Would you transcribe the records below from the line with "Given: Toggle the 摇一摇 plugin checkbox" to the line with "The width and", ends included, exactly and with nothing more, leaving the pictures out?

**Given records:**
┌──

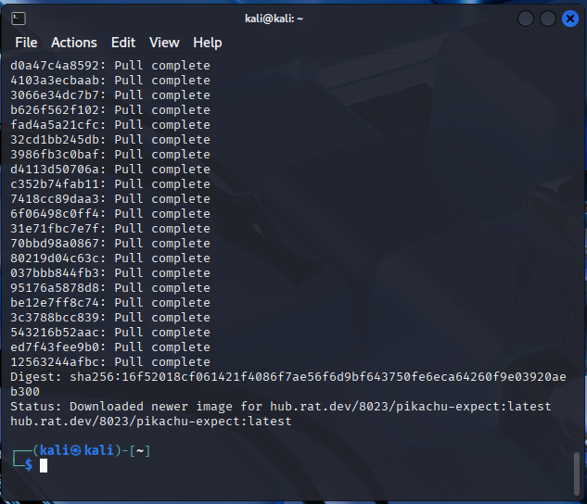
Task: Maximize the terminal window
Action: click(x=548, y=19)
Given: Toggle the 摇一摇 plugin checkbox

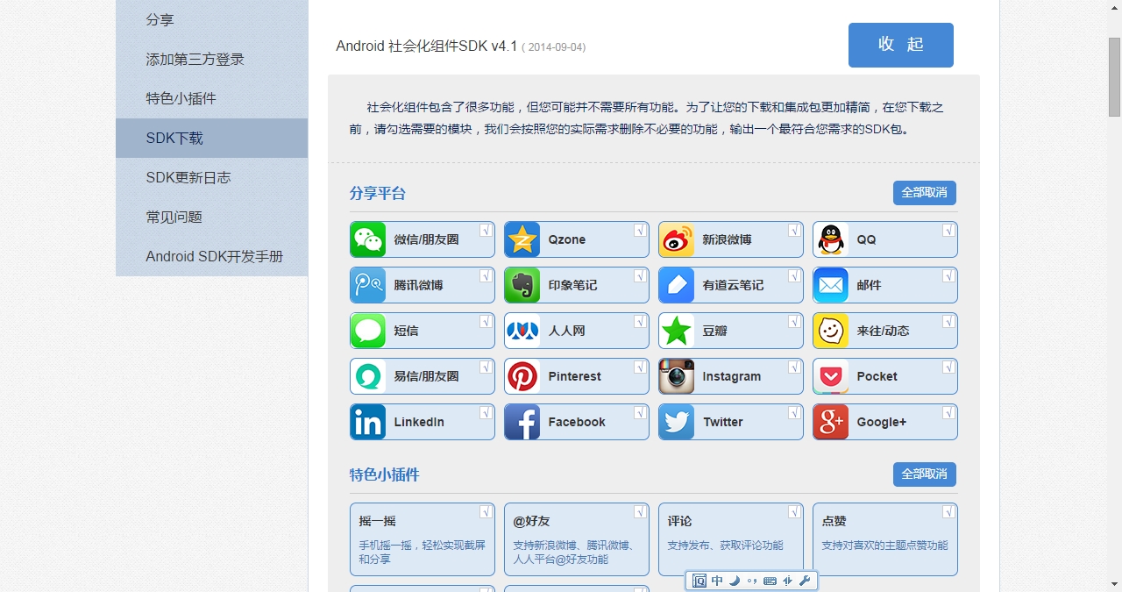Looking at the screenshot, I should [x=486, y=511].
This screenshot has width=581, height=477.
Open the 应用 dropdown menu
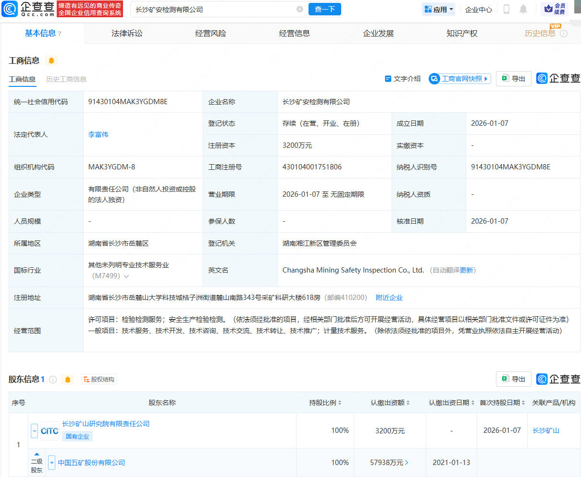[439, 9]
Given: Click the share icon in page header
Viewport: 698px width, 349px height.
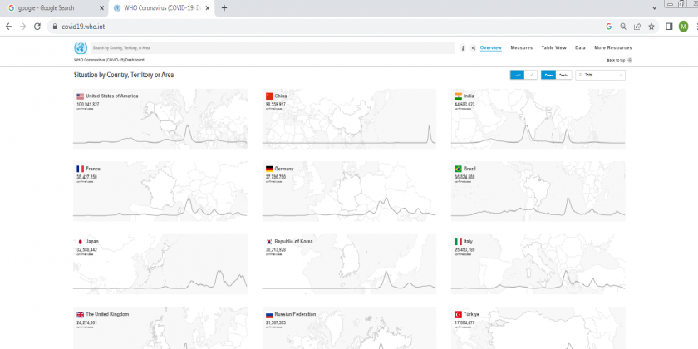Looking at the screenshot, I should click(x=473, y=48).
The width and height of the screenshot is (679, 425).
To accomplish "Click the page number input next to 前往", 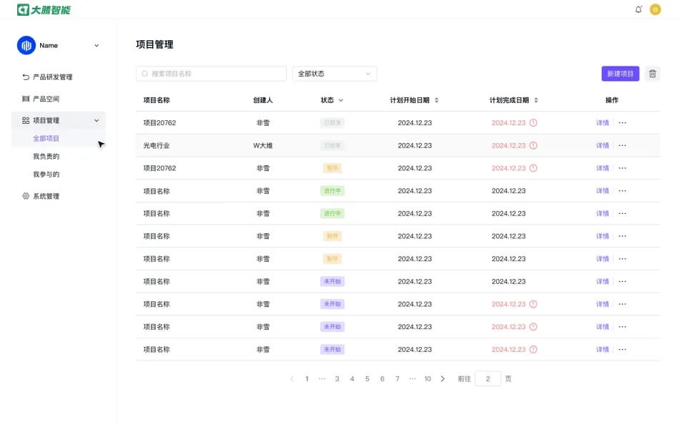I will click(487, 378).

└──

**Task response:**
Given: Toggle the 摇一摇 plugin checkbox

Looking at the screenshot, I should [x=486, y=511].
This screenshot has width=581, height=477.
Open the 应用 dropdown menu
[439, 9]
Given: Click the share icon in page header
Viewport: 698px width, 349px height.
Looking at the screenshot, I should click(x=473, y=48).
The width and height of the screenshot is (679, 425).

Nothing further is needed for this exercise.